** Problem **
Return every line in the items below that contains the word "button", copying each line unchanged.

+---+

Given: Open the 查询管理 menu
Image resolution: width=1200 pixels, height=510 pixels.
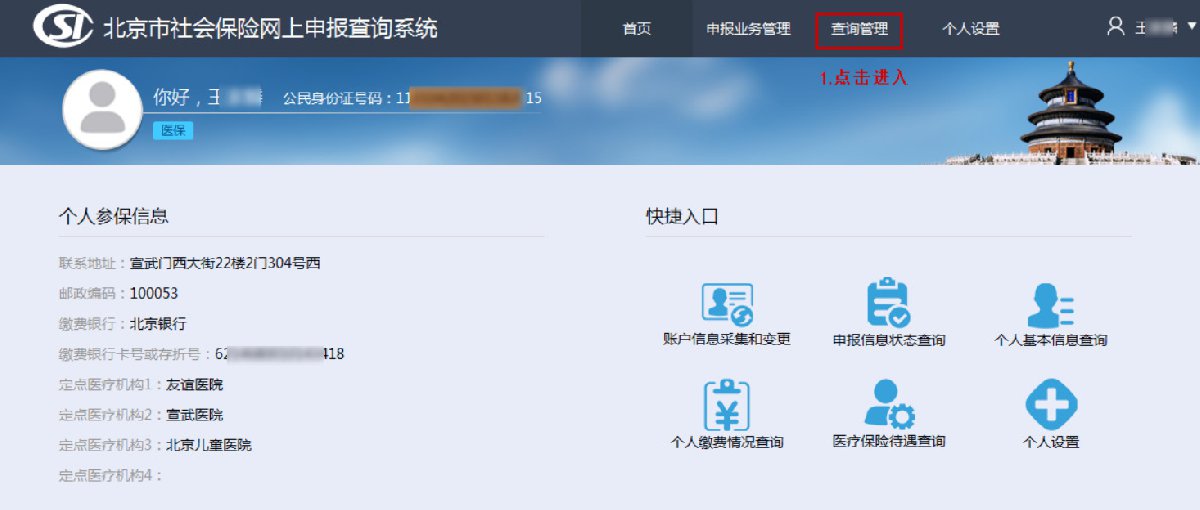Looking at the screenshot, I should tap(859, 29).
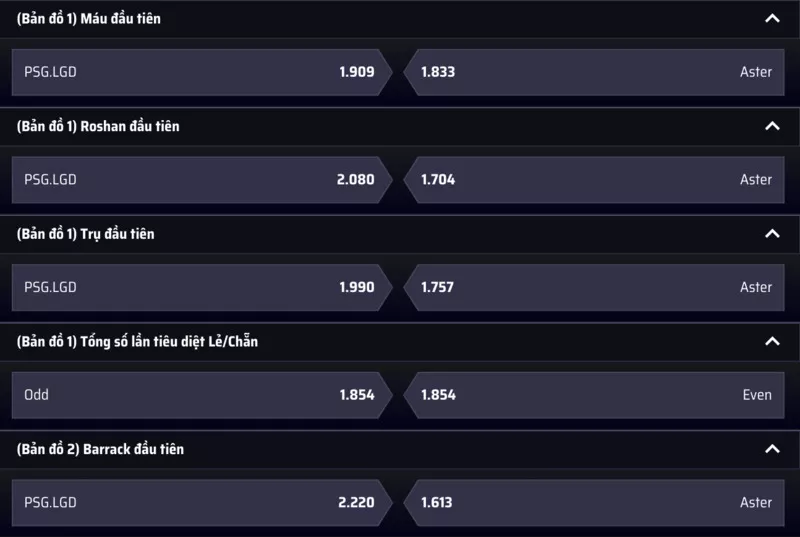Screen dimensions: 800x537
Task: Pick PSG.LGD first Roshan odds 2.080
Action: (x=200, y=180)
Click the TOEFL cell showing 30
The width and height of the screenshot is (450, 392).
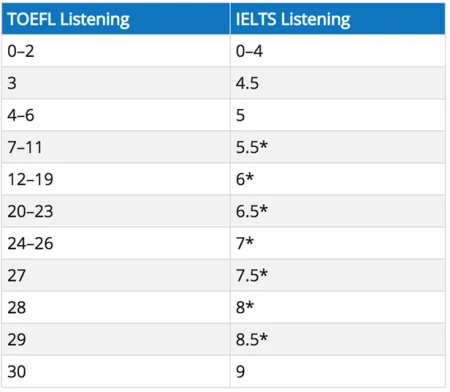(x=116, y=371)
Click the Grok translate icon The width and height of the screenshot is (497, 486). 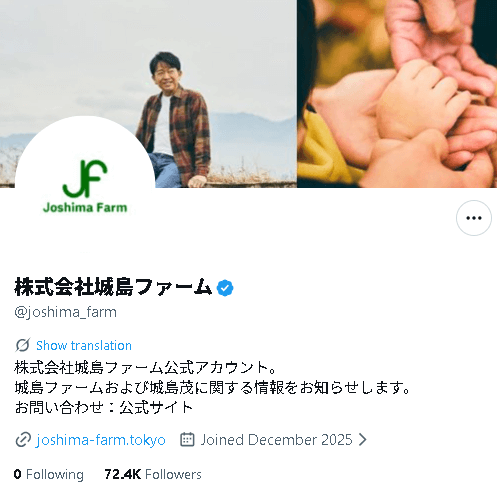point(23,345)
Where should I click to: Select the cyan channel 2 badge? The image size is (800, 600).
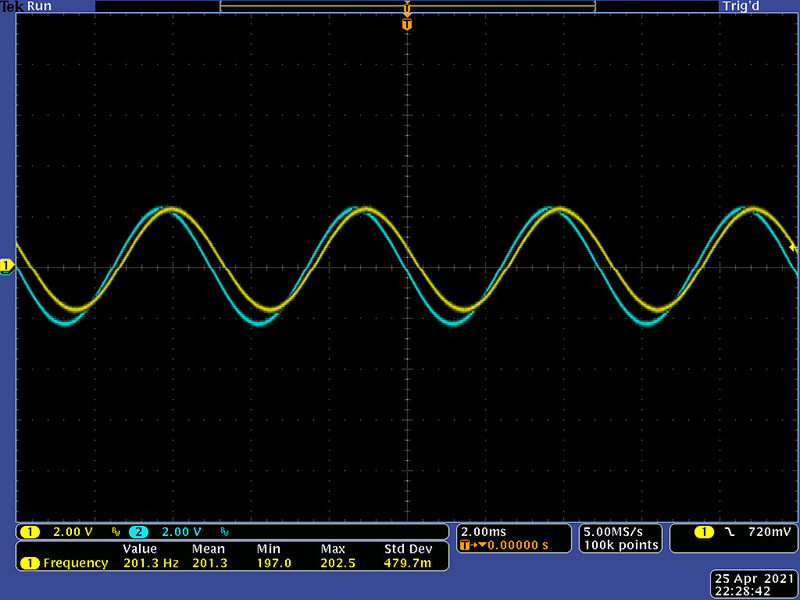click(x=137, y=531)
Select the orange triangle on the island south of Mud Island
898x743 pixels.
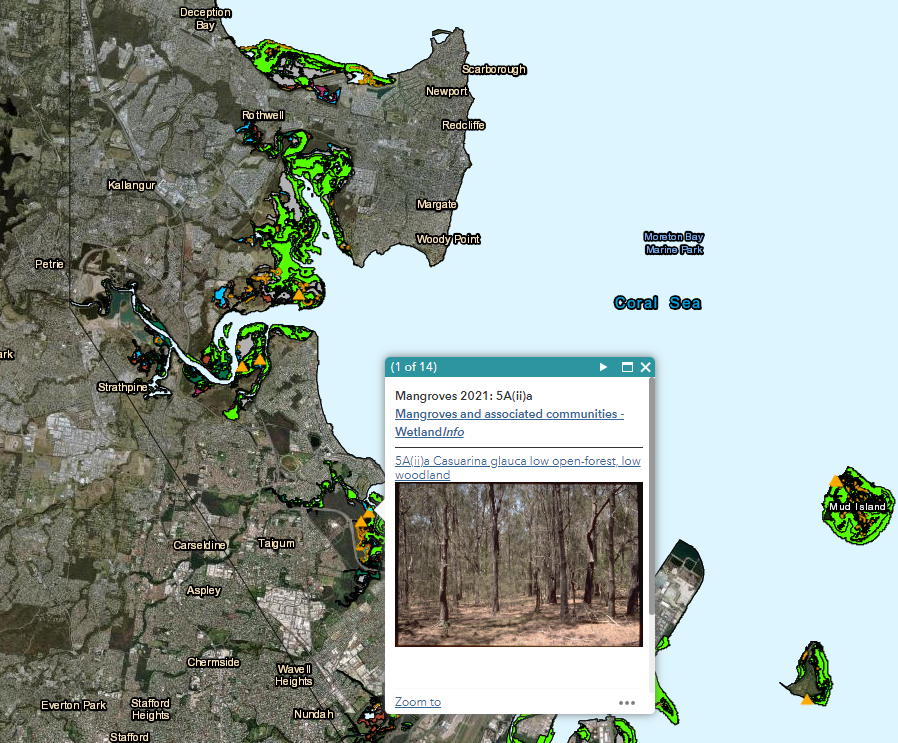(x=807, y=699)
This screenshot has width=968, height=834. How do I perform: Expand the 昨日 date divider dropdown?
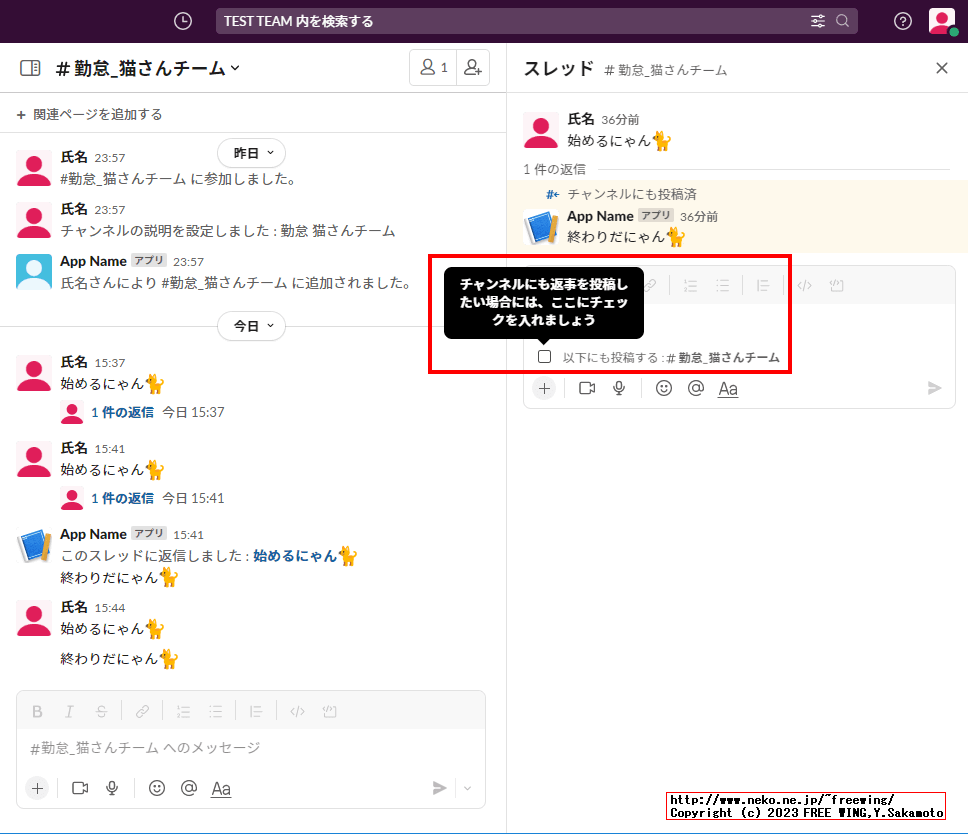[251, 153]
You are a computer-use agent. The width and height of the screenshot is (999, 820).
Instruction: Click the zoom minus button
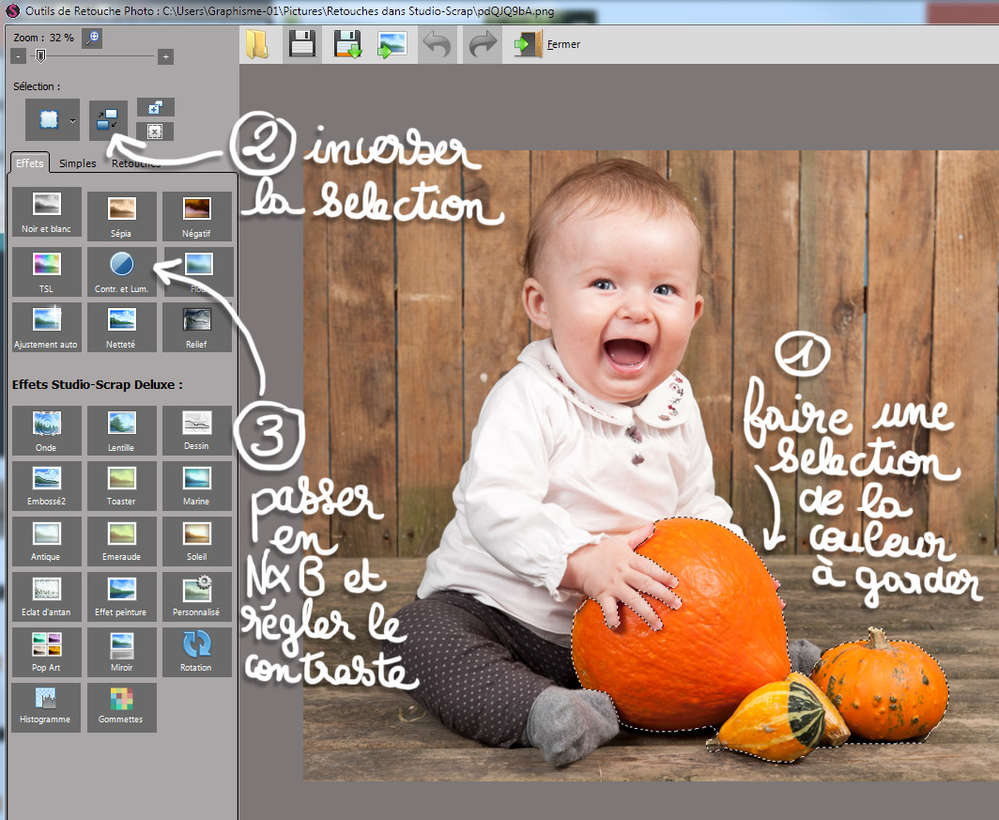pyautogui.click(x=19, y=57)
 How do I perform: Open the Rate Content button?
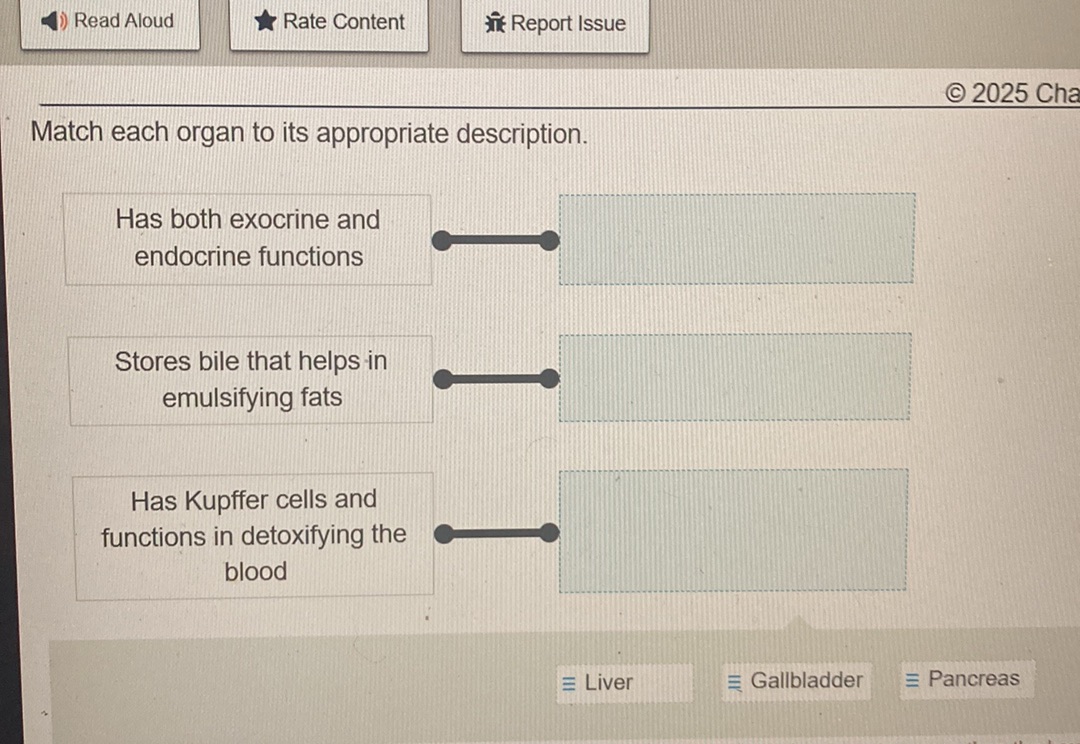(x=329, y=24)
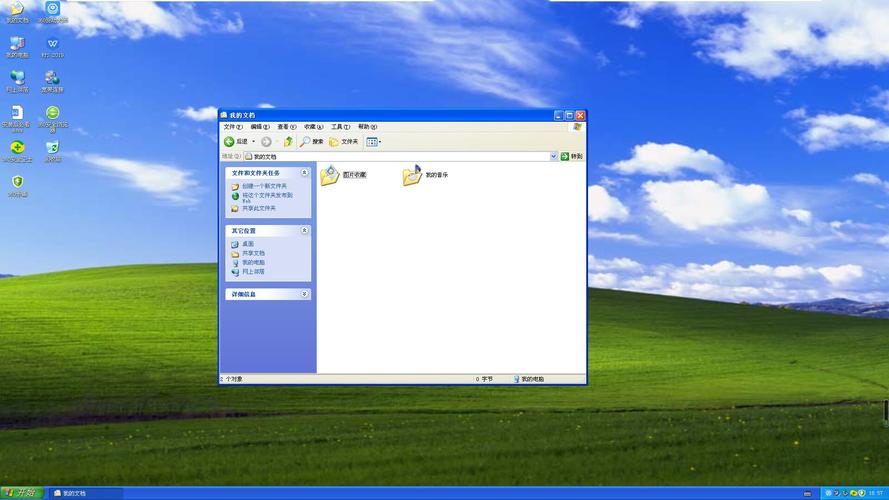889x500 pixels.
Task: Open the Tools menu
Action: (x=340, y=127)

+---+

** Result of this exercise **
Instruction: Click the zoom minus button
 How do I perform: Open the Rate Content button?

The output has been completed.